The switch element 1907 is provided for video signal writing, and has its gate connected to one of the scanning line 1906, and its source connected to one of the signal lines 1905. More specifically, the gates of the switch elements arranged in each row are connected in common to the one scanning line 1906, and the sources of the switch elements arranged in each row are connected in common to the one signal line 1905. Further, the drain of each switch element 1907 is connected to the pixel electrode 1909 of the same and also to the auxiliary capacitor 1908 of the same arranged electrically parallel to the pixel electrode 1909.
The pixel electrode 1909 is formed on the array substrate 1901, and the counter electrode 1911 electrically opposite to the pixel electrode 1909 is formed on a counter substrate (not shown). A predetermined counter voltage is applied to the counter electrode 1911 by a counter voltage generation circuit (not shown). The liquid crystal layer 1910 is held between the pixel electrode 1909 and the counter electrode 1911, and the peripheral portions of the array substrate 1901 and the counter electrode 1911 are sealed by a seal member (not shown). Any liquid crystal material may be used for the liquid crystal layer 1910. However, ferroelectric liquid crystal, liquid crystal of an optically compensated bend mode (OCB), etc., are preferable as the liquid crystal material.

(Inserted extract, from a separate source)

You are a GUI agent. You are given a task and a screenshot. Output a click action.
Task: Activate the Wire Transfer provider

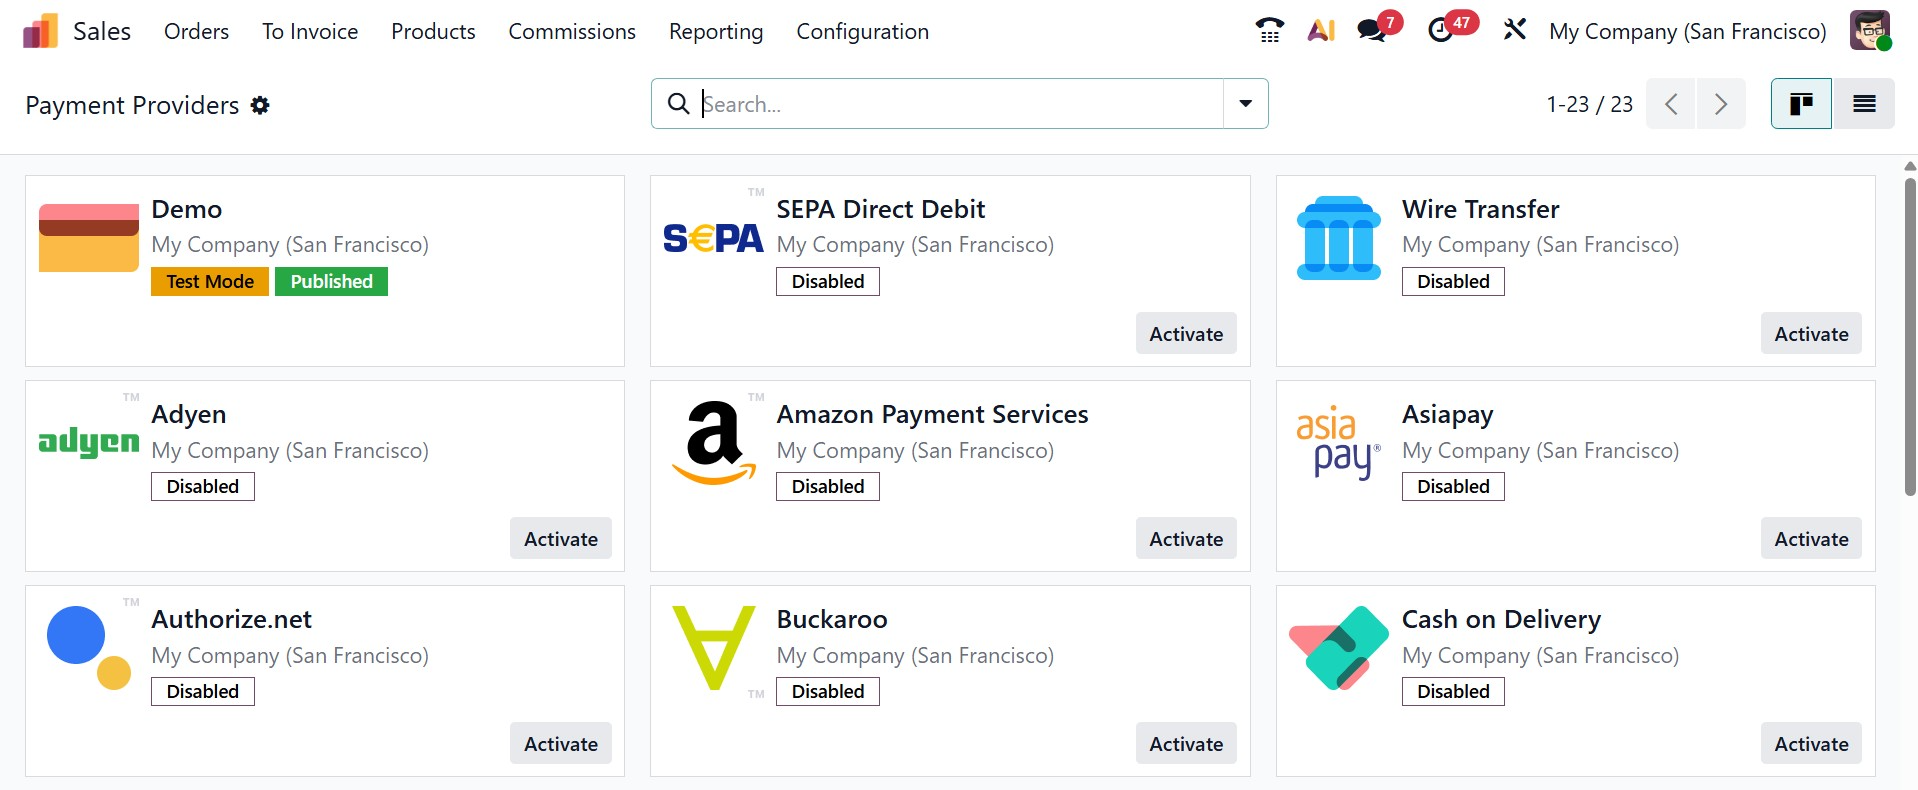coord(1811,334)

The scanning line driving circuit 1902 comprises a shift register, a level shifter, a buffer circuit, etc. The scanning line driving circuit 1902 outputs a row selection signal to each scanning line based on a vertical start signal and/or a vertical clock signal, which are output as control signals from a display ratio controller (not shown).
The signal line driving circuit 1903 comprises an analog switch, a shift register, a sample hold circuit, a video bus, etc., which are not shown. The signal line driving circuit 1903 receives a horizontal start signal and a horizontal clock signal output as control signals from the display ratio controller.
The liquid crystal controller 104 controls the liquid crystal panel 106 to adjust its liquid crystal transmittance to that corrected by the signal correction unit 102.
In the first embodiment constructed as the above, a representative value is calculated in each of the small regions, into which small regions the divisions corresponding to the illumination regions of the light sources (into which the display region is divided) are further divided. Further, when the luminances of the light sources in a small region are calculated, different lighting patterns corresponding to the relative positions of the illumination regions of the light sources and the small region are referred to. This enables an object to be displayed with a small change in brightness wherever on the panel the object is displayed. Namely, in the first embodiment, an object can be displayed with a desired brightness at any position on the panel.
An image display according to a second embodiment incorporates a backlight unit 105 that incorporates a plurality of backlights 105 having different emission colors (having different spectral characteristics). In the second embodiment, for each color of the backlights 105, the emission intensity calculation unit 101 calculates a representative value in each small region into which small regions the divisions of the display region corresponding to the illumination regions of the light sources are further divided. Further, when the luminances of the light sources in each small region are calculated, the lighting pattern data items are referred to, which are preset in accordance with the relative positions of the illumination regions of the light sources and each small region.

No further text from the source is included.